I saw the David when I was 12, and I remember it like it was yesterday. A 17-foot-tall marble statue of a nude man with perfectly chiseled abs and biceps? Yeah, that one was seared into my preteen brain for sure. So on my return to Florence last week, I didn’t need to see it. In fact, since we only had about five hours, we decided that it was better to spend it walking around absorbing the city than in lines for museums. If you like to shop vintage, enjoy neighborhoods where locals hang out, and can get down with home cooked fare, here’s my advice for a perfect day wandering through Florence:
Assuming that you arrive via the train station, here’s where to start:
-Stop to admire the Bascillica di Santa Maria Novella and then head to La Farmacia di Santa Maria Novella, by far one of the most elegant stores I’ve ever set foot in, and possibly one of the oldest.
First opened in 1612 by Dominican monks, the store still houses the original showroom and salesroom, as well as a museum. I can’t say that the quality of the products are that much better than what we have here (we overheard the salesperson talking to a tourist about cellulite pills), but buying a burts bees moisturizer will never feel like this. When I spray their perfume at home I think of high ceilings, soft amber lighting, and dangling chandeliers, ornate wood shelves filled with illuminated glass bottles bearing handwritten gold labels, and the scents of rose, lilac, and gardenia that waft around the store. You’d probably just smell perfume, but don’t tell me that. My favorite products are the Angels of Florence perfume, and the Rose-Gardenia Body Milk. The soaps also make great gifts. Products range from $30 eur and up.

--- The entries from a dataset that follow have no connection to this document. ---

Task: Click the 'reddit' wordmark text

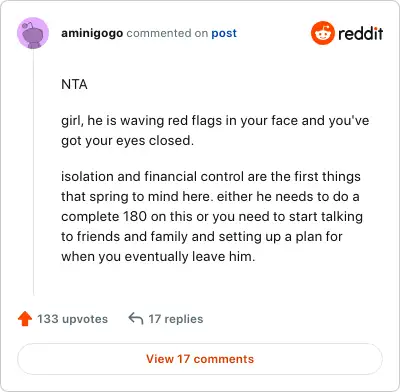Action: pos(361,33)

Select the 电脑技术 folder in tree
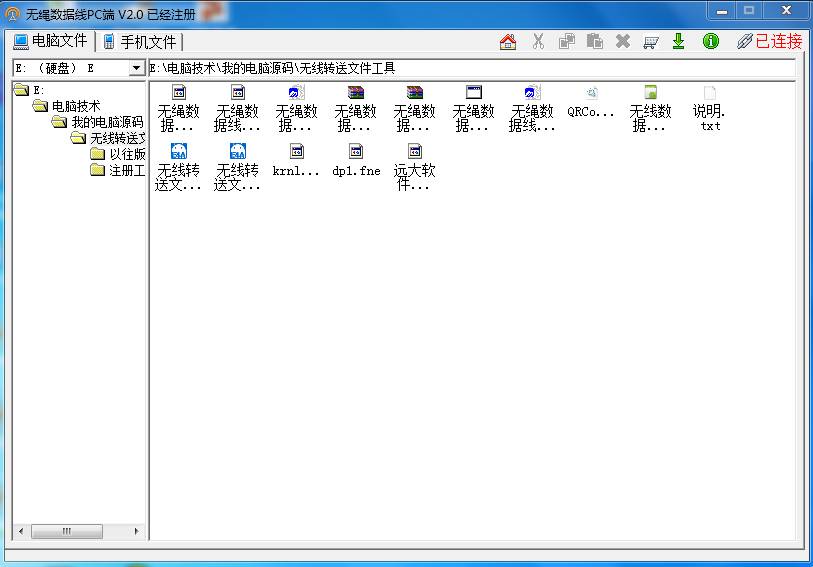coord(76,106)
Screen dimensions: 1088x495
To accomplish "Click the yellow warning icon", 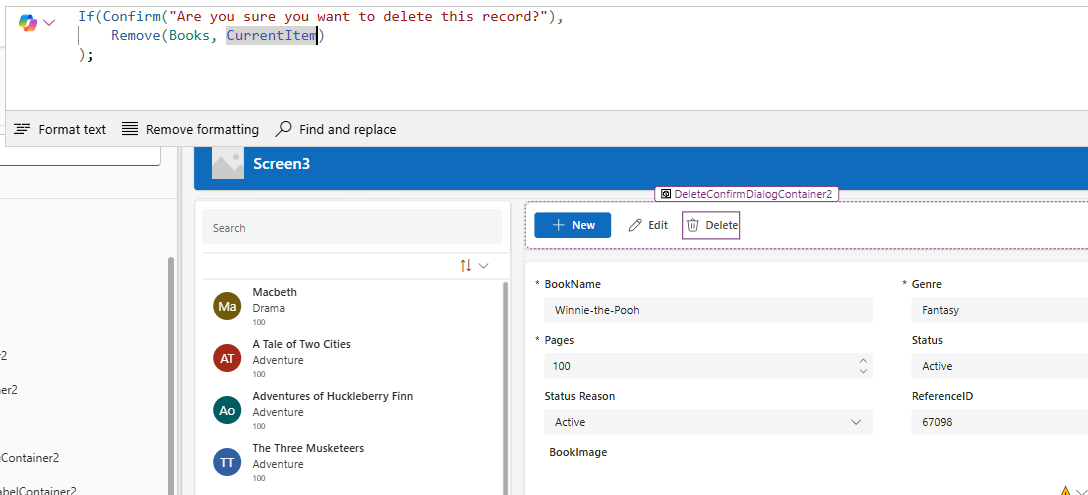I will tap(1065, 490).
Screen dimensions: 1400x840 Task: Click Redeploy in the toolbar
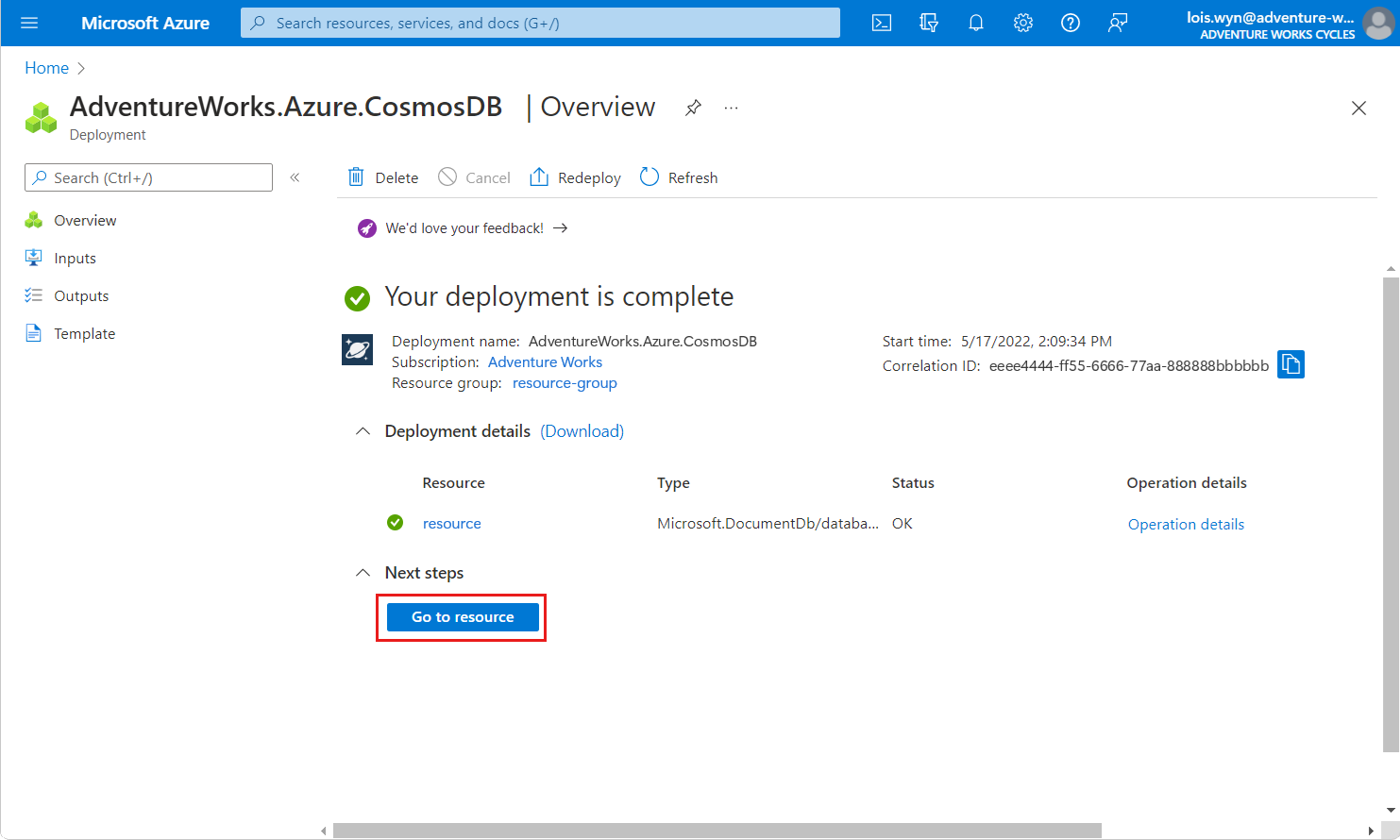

-Head to lunch at Tratorria Mario.
At first glance this may look like a tourist trap, the door and windows are covered in travel guide stickers and reviews. Luckily, the food hasn’t absorbed all the hype. The menu, written on brown paper on the wall, has dishes ranging from 5 to 10 euros, all described by their main ingredient and nothing else: bean soup, fried chicken, beef stew, roasted rabbit, etc. The servers turn around communal tables fast, but they are courteous and there when you need them. While so many of the restaurants we went to called attention to their pricey foie gras, the miniscule bits of pig cheek in a carbonara, or the fresh fava beans (that ended up tasteless), the walls at Trattoria Mario say something different and refreshing: here is the food. You don’t need me to tell you that they’ve been making the same family recipes for more than 50 years, you can taste it. I would have their tuscan bean soup every week if I could; all I can assume is that it must have been made with really good beans, really good olive oil, and a really good piece of toasted garlicky bread that surprised us at the bottom of the bowl. The beef stew fell apart in a wine reduction sauce, and I ate more of it than I thought possible. They don’t take reservations, so plan on waiting 10-15 minutes.
-Cross the bridge and head to Piazza Santo Spiritu for a coffee. On the way, just before you hit the plaza, stop into Roberto Ugolini, an artisan shoe store with killer men’s shoes and cute salesboys. The Santo Spiritu church is a stark contrast to the Florence duomo, its shape is humble, the walls are a soft yellow, and the cement steps look like somewhere I would want to sit and people watch. This is the quintessential piazza for me: art students paint on their easels, several cafes have outdoor seating, and the tourists with their gelato cones and their cameras strapped to their limbs seem very far away. I’ve read that there are local markets here on Sundays. Down Via delle Caldaie there were a few cute bakeries and cafes.
-For some vintage shopping walk down Via del Serragli and head to Albrici and Recollection (in the same building).
This is a treasure chest of antique furnishings and vintage clothing, some of it repurposed into new forms. My friend picked up a sparkling purse that was supposedly made with a countess’s dress. I got some fabulous red snake skin pants, and almost got a tiger-print ballerina dress but luckily someone stopped me.
-Finish the day off by following Via del Serrgali over the bridge and head to check out the Duomo. It doesn’t have chiseled arms, but it’s still memorable.